Conjecture. There exists a function $$f:\mathbb{N} \rightarrow \mathbb{N}$$ such that if $$\beta$$ is a non-zero element of the complex group algebra $$\mathbb{C}[G]$$ of a finite group $$G$$ such that $$1\in \text{supp}(\beta)$$, and $$(1+x+y) \cdot \beta =0$$ or $$(1+x-y) \cdot \beta =0$$ for some distinct and nontrivial $$x,y\in G$$, then $$\text{exp}\big (\langle x,y \rangle \big) \leq f(|\text{supp}(\beta)|)$$, where $$\text{exp}(H)$$ denotes the exponent of a finite group $$H$$ and $$\text{supp}(\gamma)$$ for an element $$\gamma=\sum_{g\in G} \gamma_g \; g \in \mathbb{C}[G]$$ denotes the set $$\{ g\in G \;|\; \gamma_g \not=0\}$$.

Motivation.
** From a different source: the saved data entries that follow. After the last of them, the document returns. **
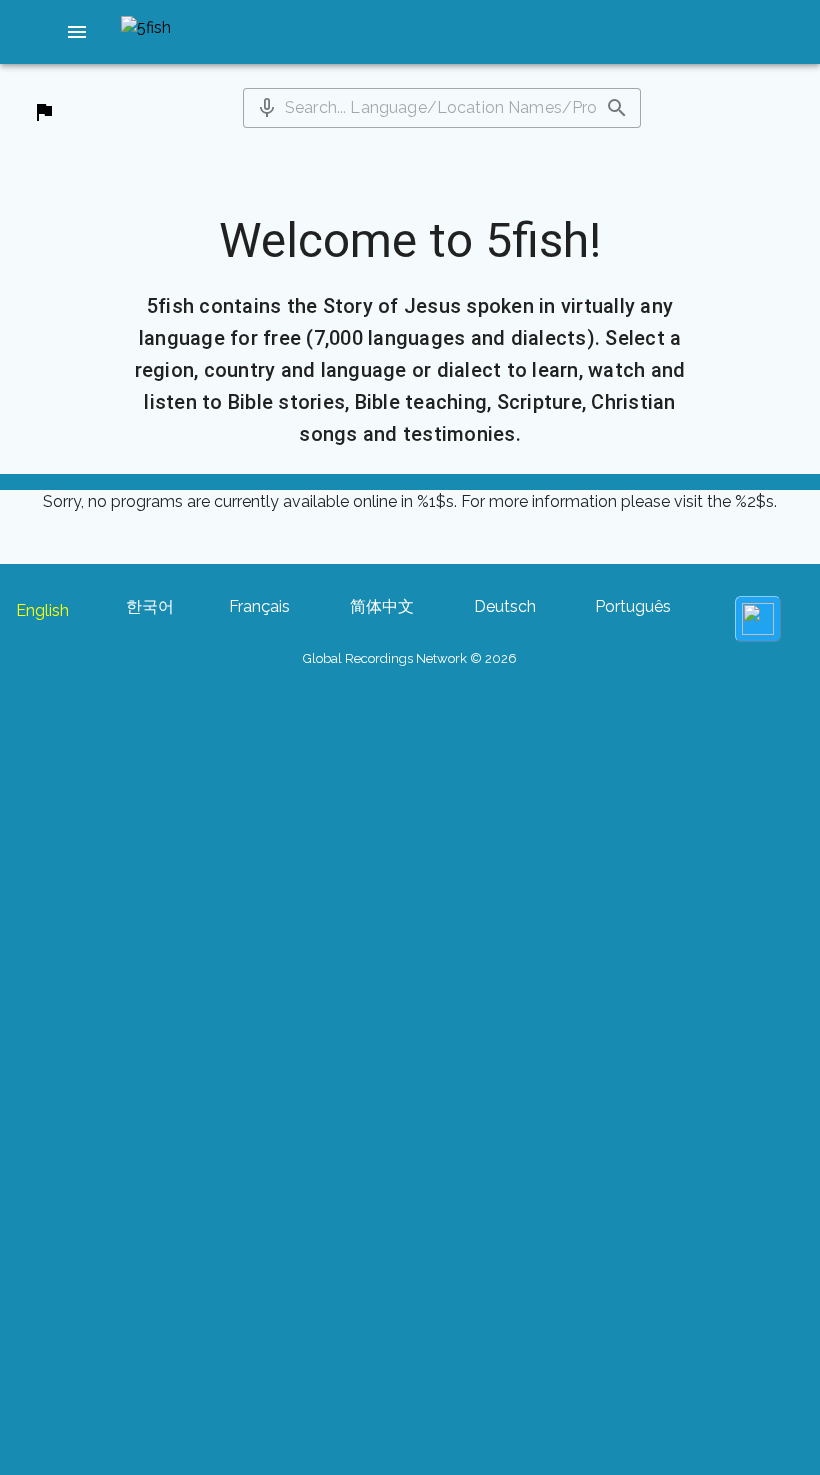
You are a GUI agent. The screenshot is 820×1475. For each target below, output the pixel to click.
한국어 (150, 606)
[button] (77, 32)
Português (633, 606)
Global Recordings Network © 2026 (410, 658)
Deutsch (505, 606)
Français (259, 606)
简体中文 (382, 606)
If the conjecture is true, then the support of any zero divisor of the form $$1+x+y$$ or $$1+x-y$$ of the complex group algebra of any residually finite group generates a finite subgroup.
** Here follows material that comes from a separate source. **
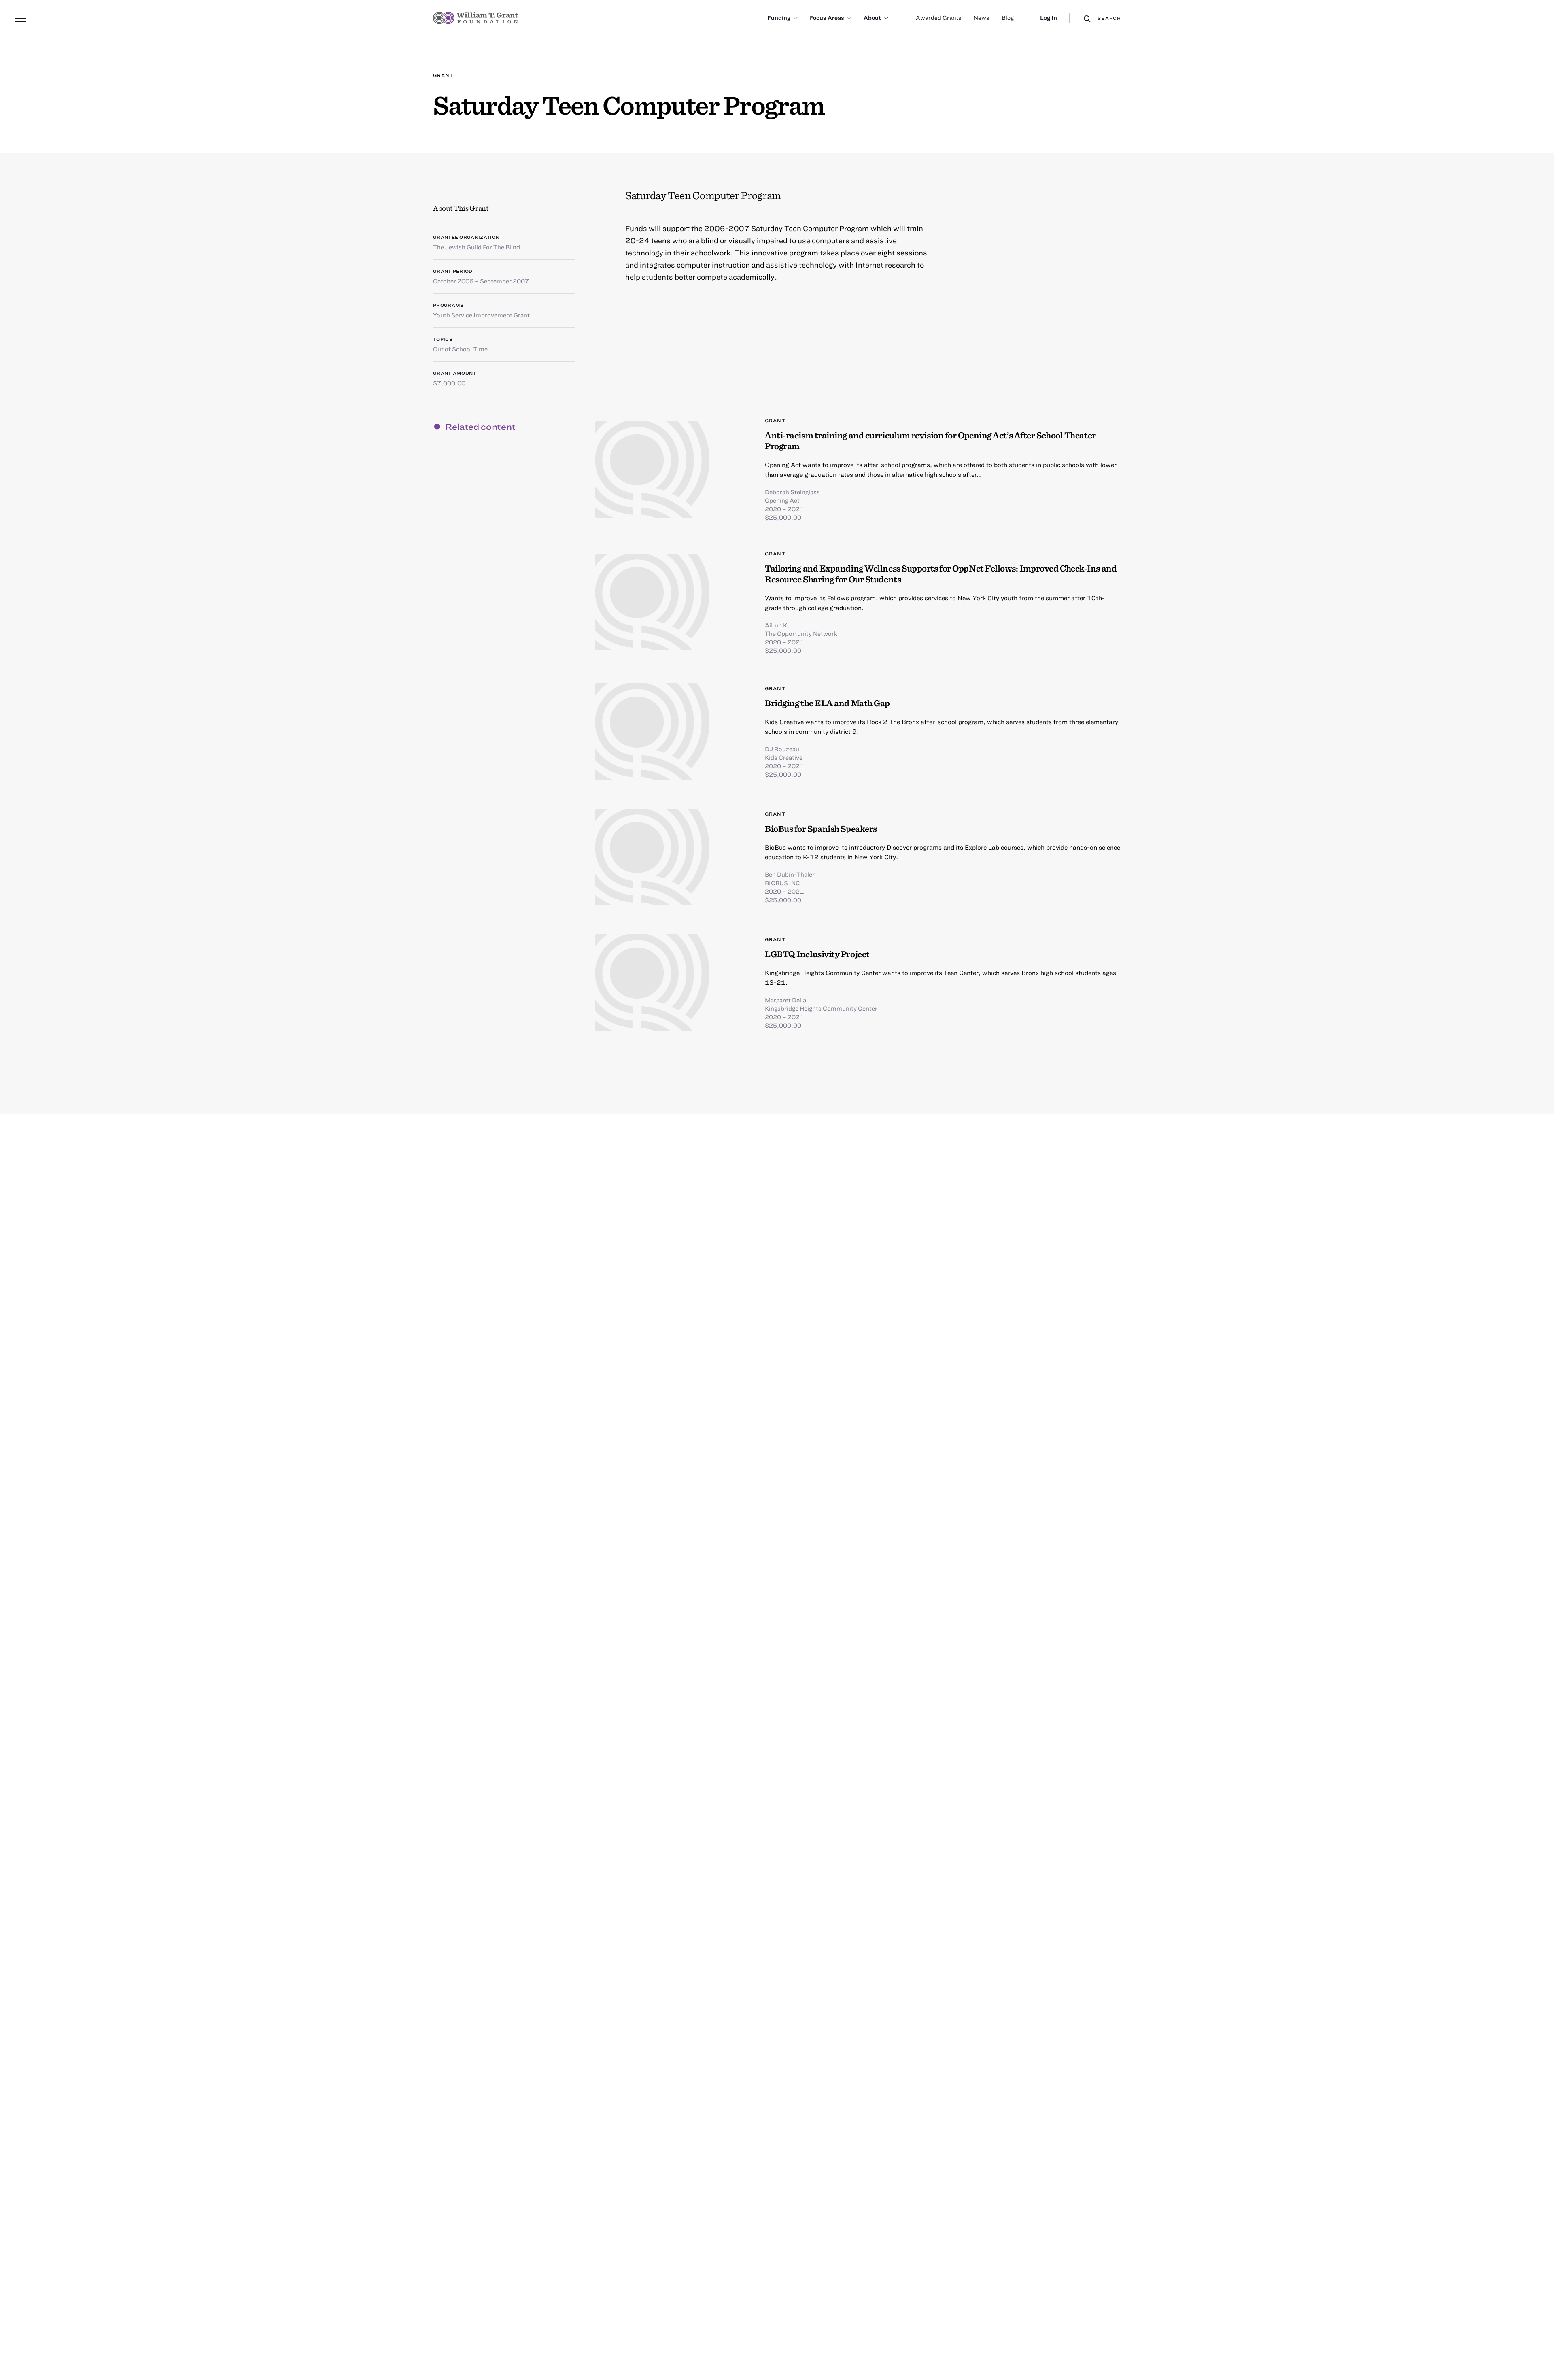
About (872, 17)
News (981, 17)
Proof. Let $$\alpha=1+x+y$$ or $$1+x-y$$ be a non-zero element of $$\mathbb{C}[G]$$ for some residually finite group $$G$$ such that $$\alpha \cdot \beta =0$$ for some non-zero $$\beta \in \mathbb{C}[G]$$. Let $$H=\langle \text{supp}(\alpha) \rangle$$. By Zelmanov's celebrated result on restricted Burnside problem, it is enough to show that the exponent of $$H$$ is finite. Since $$H$$ is finitely generated residually finite, there exists a descending series $$H=N_1\geq N_2 \geq \cdots$$ of normal subgroups $$H$$ of finite index such that $$\cap_{i\in\mathbb{N}} N_i=1$$. Note that there exists $$k\in\mathbb{N}$$ such that $$\bar{\alpha} \cdot \bar{\beta}=0$$ in $$\mathbb{C}[H/N_i]$$ for all $$i\geq k$$ and $$|\text{supp}(\bar{\beta})|=|\text{supp}(\beta)|=:t$$, where $$\bar{}$$ is the natural ring epimorphism from $$\mathbb{C}[H]$$ onto $$\mathbb{C}[H/N_i]$$. Now if the above conjecture is true then $$\text{exp}(H/N_i)\leq f(t)$$ and so $$\text{exp}(H)$$ is finite. This completes the proof.

If the above proof and conjecture are true then the integral group algebras of torsion-free residually finite groups have no zero divisor with support size $$3$$.